● The problem: When a line in the records contains the string "menu", copy that line.

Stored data
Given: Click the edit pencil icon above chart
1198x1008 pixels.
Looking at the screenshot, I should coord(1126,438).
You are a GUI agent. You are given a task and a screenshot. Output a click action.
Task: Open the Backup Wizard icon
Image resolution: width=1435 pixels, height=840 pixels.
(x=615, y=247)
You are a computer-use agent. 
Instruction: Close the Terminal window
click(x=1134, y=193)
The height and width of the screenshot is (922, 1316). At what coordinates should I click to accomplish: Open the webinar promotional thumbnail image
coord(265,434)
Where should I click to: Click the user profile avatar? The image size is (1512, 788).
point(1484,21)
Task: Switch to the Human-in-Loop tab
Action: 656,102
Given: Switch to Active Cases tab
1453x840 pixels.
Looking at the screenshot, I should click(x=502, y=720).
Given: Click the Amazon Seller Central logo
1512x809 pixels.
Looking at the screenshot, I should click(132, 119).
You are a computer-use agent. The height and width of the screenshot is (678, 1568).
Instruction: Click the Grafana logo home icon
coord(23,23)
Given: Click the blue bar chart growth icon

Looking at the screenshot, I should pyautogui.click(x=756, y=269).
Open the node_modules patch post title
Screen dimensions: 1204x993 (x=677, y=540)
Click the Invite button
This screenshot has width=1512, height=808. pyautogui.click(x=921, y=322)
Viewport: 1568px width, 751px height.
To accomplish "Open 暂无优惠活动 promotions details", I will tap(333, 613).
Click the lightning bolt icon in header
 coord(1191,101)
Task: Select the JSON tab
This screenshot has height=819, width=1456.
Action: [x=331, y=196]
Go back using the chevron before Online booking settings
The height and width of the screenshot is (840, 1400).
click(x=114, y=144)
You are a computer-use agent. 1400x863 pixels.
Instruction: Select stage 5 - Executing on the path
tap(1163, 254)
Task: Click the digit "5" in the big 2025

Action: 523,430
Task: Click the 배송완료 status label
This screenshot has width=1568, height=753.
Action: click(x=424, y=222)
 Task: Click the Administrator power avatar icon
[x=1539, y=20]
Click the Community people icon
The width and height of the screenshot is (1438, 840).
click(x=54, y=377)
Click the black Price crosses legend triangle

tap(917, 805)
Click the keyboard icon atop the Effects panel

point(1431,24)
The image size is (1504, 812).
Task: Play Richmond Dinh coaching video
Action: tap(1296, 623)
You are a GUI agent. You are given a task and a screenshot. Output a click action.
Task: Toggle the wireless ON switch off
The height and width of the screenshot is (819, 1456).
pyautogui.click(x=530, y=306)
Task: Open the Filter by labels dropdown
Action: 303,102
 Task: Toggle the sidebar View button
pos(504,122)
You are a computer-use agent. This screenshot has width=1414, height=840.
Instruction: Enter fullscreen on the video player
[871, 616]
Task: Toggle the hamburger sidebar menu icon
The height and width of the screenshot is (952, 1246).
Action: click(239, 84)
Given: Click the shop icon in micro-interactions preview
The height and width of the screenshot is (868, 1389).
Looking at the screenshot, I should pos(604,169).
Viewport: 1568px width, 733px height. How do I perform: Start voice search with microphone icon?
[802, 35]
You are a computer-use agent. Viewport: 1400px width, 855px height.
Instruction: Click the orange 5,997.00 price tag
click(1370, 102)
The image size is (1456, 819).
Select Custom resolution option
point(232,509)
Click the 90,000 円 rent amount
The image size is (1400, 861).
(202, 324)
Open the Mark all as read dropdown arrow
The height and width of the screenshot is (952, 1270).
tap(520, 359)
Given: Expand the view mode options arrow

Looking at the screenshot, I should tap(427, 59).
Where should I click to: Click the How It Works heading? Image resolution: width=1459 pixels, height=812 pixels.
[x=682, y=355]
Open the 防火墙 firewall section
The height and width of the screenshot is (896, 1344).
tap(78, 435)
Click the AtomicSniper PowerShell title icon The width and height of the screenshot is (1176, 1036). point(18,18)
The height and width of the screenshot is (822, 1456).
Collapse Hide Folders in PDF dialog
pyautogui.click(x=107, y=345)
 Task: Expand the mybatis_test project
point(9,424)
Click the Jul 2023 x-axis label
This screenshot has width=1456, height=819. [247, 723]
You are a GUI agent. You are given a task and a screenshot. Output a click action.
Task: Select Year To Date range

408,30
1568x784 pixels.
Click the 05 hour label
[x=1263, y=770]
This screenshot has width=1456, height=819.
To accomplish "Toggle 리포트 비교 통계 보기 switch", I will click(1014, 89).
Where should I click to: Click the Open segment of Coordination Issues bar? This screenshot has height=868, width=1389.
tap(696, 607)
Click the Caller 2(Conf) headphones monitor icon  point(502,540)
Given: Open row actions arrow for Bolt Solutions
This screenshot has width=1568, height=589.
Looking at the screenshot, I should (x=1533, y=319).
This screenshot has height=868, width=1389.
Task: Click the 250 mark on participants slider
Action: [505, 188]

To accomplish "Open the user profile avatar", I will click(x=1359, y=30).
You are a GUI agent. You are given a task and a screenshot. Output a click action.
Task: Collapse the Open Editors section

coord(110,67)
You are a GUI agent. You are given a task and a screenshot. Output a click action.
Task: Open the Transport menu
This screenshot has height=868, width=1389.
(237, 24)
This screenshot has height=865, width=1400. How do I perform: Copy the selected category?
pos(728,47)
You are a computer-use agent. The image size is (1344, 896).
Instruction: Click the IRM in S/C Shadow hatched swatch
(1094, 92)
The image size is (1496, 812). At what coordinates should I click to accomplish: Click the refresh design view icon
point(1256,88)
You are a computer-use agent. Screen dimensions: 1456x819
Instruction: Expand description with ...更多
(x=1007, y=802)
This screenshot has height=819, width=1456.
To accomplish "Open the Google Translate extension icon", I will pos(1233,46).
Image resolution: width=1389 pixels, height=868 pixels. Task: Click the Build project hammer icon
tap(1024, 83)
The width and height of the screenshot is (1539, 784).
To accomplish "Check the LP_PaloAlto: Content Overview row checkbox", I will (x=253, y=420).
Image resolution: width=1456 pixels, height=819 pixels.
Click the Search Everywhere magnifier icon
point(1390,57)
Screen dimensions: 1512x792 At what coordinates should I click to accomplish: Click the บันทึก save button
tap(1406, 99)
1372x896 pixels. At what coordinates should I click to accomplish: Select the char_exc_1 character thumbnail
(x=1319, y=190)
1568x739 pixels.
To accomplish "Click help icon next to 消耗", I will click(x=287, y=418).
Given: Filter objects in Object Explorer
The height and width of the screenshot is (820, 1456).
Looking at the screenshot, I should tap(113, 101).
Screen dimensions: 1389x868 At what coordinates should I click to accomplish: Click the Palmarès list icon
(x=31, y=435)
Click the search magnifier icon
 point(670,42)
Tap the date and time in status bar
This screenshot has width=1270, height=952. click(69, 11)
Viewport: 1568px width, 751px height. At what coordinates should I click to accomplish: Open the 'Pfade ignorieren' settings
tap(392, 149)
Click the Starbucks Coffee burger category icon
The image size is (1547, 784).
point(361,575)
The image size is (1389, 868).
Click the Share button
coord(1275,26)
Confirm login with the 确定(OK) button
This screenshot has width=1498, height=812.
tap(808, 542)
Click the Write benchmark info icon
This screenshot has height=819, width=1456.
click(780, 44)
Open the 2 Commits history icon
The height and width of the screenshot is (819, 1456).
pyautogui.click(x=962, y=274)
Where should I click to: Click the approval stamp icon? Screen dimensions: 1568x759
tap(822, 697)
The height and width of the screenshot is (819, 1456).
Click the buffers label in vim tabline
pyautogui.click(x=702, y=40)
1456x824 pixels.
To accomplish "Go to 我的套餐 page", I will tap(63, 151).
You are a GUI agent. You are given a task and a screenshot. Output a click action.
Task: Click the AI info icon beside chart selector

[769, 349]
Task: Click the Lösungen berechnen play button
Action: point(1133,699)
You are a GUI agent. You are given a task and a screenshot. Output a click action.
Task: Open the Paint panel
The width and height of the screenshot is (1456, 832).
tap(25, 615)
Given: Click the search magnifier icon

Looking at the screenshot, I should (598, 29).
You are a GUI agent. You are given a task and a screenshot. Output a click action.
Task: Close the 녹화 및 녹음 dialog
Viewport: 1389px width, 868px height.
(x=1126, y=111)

● Answer to this exercise:
Task: Toggle the hamburger sidebar menu icon
Task: Open the Transport menu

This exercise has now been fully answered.